Depuis l’annonce de sa mort, mercredi, Steve Jobs est passé du statut de pape de la sainte pomme à dieu du numérique. Pourtant, il n’y a pas si longtemps, Apple était donnée pour morte après avoir perdu beaucoup de sa popularité, même auprès des inconditionnels qui résistaient encore à la marée Microsoft.

Si Apple est devenue l’entreprise chérie des investisseurs, c’est qu’elle a réussi à s’imposer sur le marché des produits de grande consommation, en marge de son activité première de fabricant d’ordinateurs. On pense d’abord au iPod qui a révolutionné la façon de magasiner et d’emmagasiner de la musique, puis au iPhone qui a doublé le BlackBerry sur sa droite en rendant le texto et la navigation sans fil encore plus simples, et plus récemment le iPad qui donne un avant-goût ludique du passage au numérique pour une foule d’activités jusqu’ici confinées à des supports plus encombrants.

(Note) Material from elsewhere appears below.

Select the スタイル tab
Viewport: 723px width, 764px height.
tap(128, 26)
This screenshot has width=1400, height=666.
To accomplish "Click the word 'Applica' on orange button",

Grâce à ces produits innovateurs d’une facture esthétique sans pareille, complexes et néanmoins conviviaux, Steve Jobs a permis à Apple de bâtir un pont en or entre sa mission traditionnelle et celle de fournisseur de produits de divertissement et de communication de dernière génération. Si Microsoft et les fabricants de quincaillerie compatible restent les préférés des entreprises grâce à des prix très bas et à l’étendue des logiciels disponibles, ce statut pourrait aussi leur être ravi un jour avec la venue chez Apple de concepteurs de logiciels les plus imaginatifs.

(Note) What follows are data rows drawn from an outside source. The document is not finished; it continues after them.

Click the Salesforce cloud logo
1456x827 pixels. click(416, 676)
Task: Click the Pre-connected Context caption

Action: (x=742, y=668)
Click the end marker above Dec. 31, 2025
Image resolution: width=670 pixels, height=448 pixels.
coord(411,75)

Cela dit, cette croissance phénoménale a aussi entraîné son lot d’effets pervers comme chez toute entreprise qui tient à conserver son statut de «chef de file». Au moment même où Steve Jobs quitte la scène, les attentes des consommateurs et des investisseurs deviennent insoutenables. On l’a vu cette semaine avec la mise en marché du iPhone 4S qui a «déçu» malgré le fait qu’il ait été lancé à peine 16 mois après le modèle précédent.

Faute de pouvoir révolutionner le secteur tous les ans au cours des 20 prochaines années, Steve Jobs avait déjà entrepris de maximiser les retombées croisées de ses produits pour attacher la clientèle aux boutiques et autres gadgets de la maison. Récemment, il avait aussi lancé une offensive pour le moins vicieuse pour forcer les fournisseurs de contenus médiatiques à lui céder une grande partie des revenus d’abonnements, en plus d’exiger la propriété des informations concernant leurs clients.

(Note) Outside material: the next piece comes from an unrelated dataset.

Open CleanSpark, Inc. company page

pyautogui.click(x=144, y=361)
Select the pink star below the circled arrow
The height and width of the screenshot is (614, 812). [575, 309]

Certains diront qu’en accédant au marché de masse, Apple a vendu son âme; d’autres, au contraire, qu’elle cueille enfin les fruits de 30 années de créativité marginalisée par les mêmes lois du marché.

Une chose est certaine, si Apple n’est plus la même à l’avenir, ce sera moins parce que le pape est mort que parce que l’entreprise doit maintenant se soumettre sans restrictions aux règles du capital qui stipulent que la croissance a toujours préséance sur le reste aux yeux des investisseurs, y compris la créativité et l’utilité. N’est-ce pas précisément ce qui a fait de Microsoft, IBM, Toyota, Ford et GM ce qu’elles sont devenues, c’est-à-dire des entreprises comme les autres?